-- Start DOCUMENT SECTION --
# My Mission - Find Two-Rail RailBender at BTS!



## Gary Woolard (Jan 2, 2008)

*Mission Briefing:* Like many others out there (C'mon, 'fess up'!) I don't actually _have_ a layout -- yet! I've dumped a couple extra tons of dirt in the back yard (which has turned into grass-covered hills [/DesktopModules/NTForums/themes/mls/emoticons/sad.gif] ) and I've actually plotted and layed some test track, but there were some issues about fences and trees that have kept the layout in the 'concept' stage for the last _mumbly-sumthin_ years. What I _do_ have is - a garage full of track! Every year, at San-Val's sale, I'd buy a box or two or three of Aristo 5-foot straight sectional track! 


In the last year, a few things have changed. San-Val has closed (alas!), but on the up side, the tree and fence issues have been resolved or are on their way to resolution. *And, * while at the Arizona convention, I saw a layout and trackplan that inspired me to throw out my old drawings and do something quite a bit different and more ambitious. In short, it's time to start laying track! 


So if you were in my shoes, with a lot of 5-foot sectional track, what would _you_ go shopping for? If you answered "One of those fancy new double-track benders that don't force you to take the ties off", the bird comes down and you get the prize! My first stop of the morning was at the Train-LI USA booth. 


The rail bender was at the back of the table, and I asked Axel Tillman (MLS member and sponsor) if I could look at it. Sure, he said, and motioned me around to the inside of the booth, where I could grab a chair and play with the tool. No sooner did I get around the table, however, than another 'civilian' came up to the table and asked about the rail bender. Carla caught this picture as I was mimicking rolling the bender back and forth along the track, and explaining why this was the best idea since sliced bread.
-- End DOCUMENT SECTION --
-- Start ENTRIES SUPPLIED --
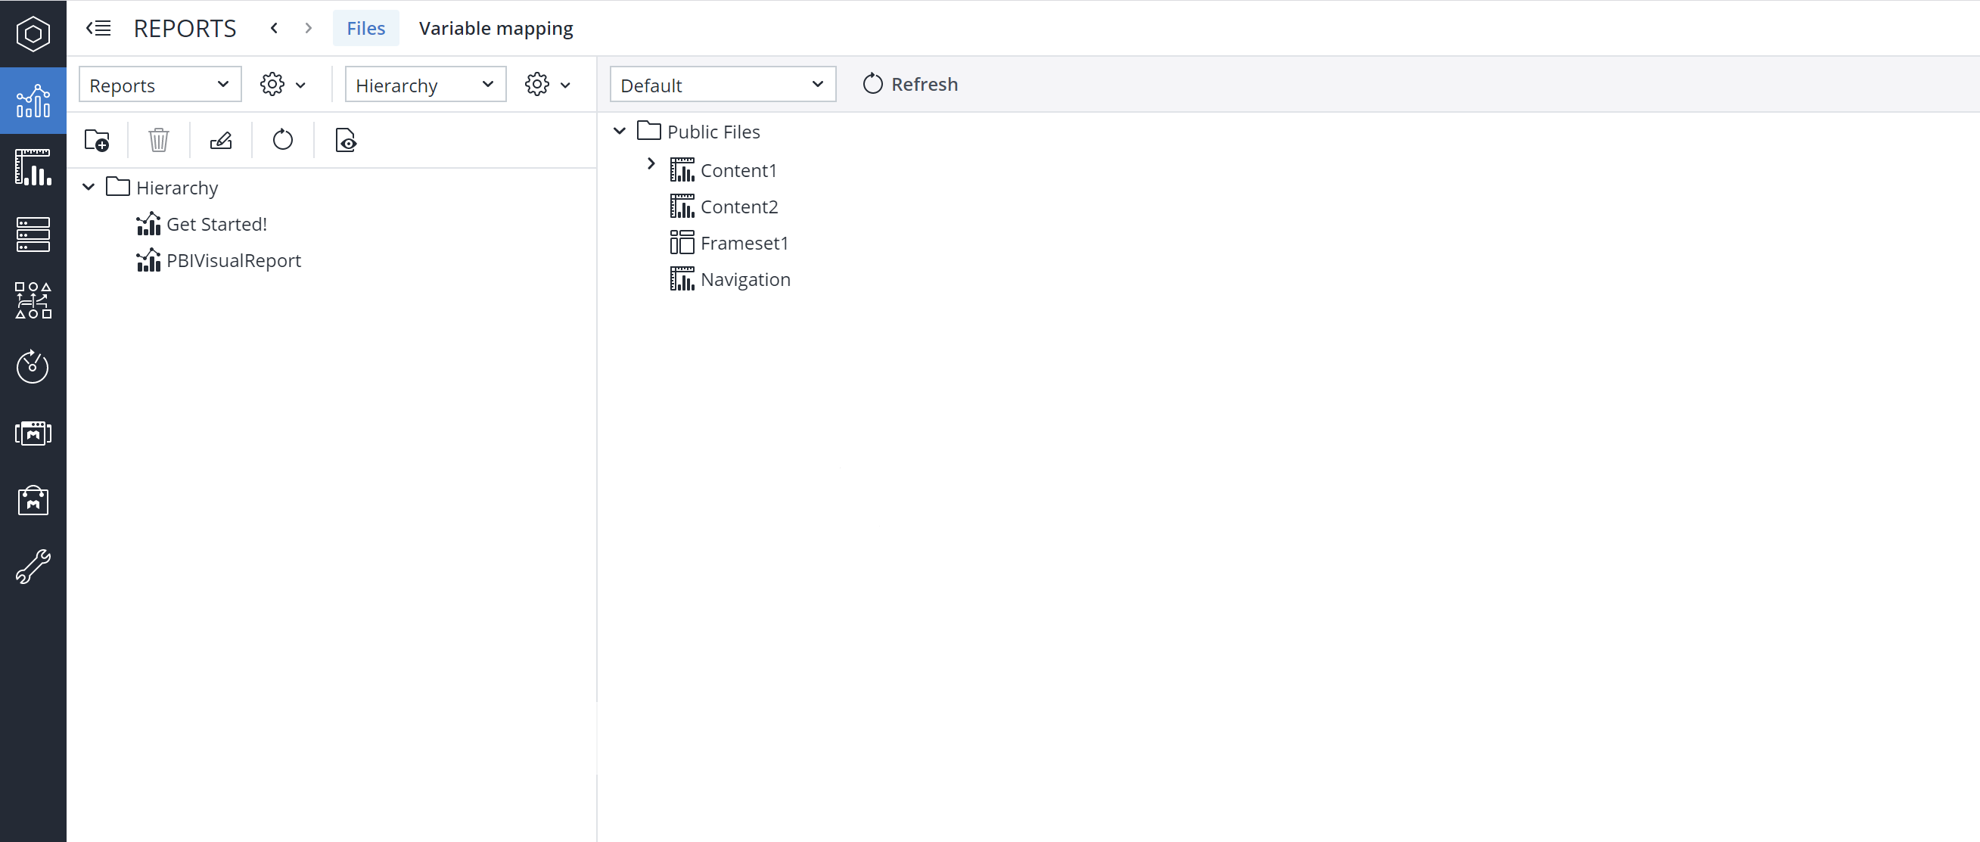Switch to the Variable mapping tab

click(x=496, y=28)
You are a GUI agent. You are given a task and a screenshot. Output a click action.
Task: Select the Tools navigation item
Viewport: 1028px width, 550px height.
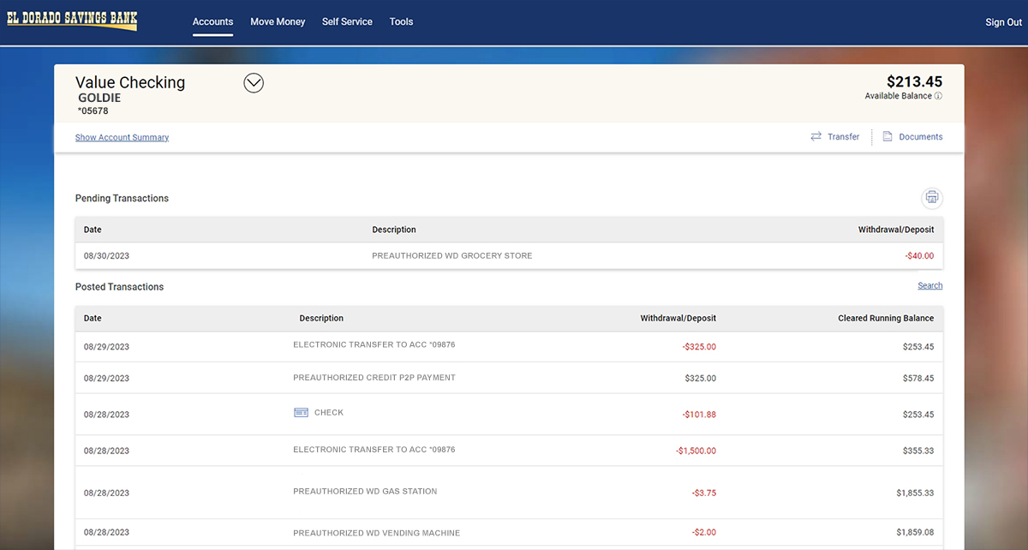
-- End ENTRIES SUPPLIED --
:: PROBLEM SET ::
[A] According to the rail bender post, what did the author buy every year at San-Val's sale?
[B] Reproduce the rail bender post from "## Gary Woolard" up to and including "straight sectional track!".

:: RESPONSES PER TASK ::
[A] A box or two or three of Aristo 5-foot straight sectional track.

[B]
## Gary Woolard (Jan 2, 2008)

*Mission Briefing:* Like many others out there (C'mon, 'fess up'!) I don't actually _have_ a layout -- yet! I've dumped a couple extra tons of dirt in the back yard (which has turned into grass-covered hills [/DesktopModules/NTForums/themes/mls/emoticons/sad.gif] ) and I've actually plotted and layed some test track, but there were some issues about fences and trees that have kept the layout in the 'concept' stage for the last _mumbly-sumthin_ years. What I _do_ have is - a garage full of track! Every year, at San-Val's sale, I'd buy a box or two or three of Aristo 5-foot straight sectional track!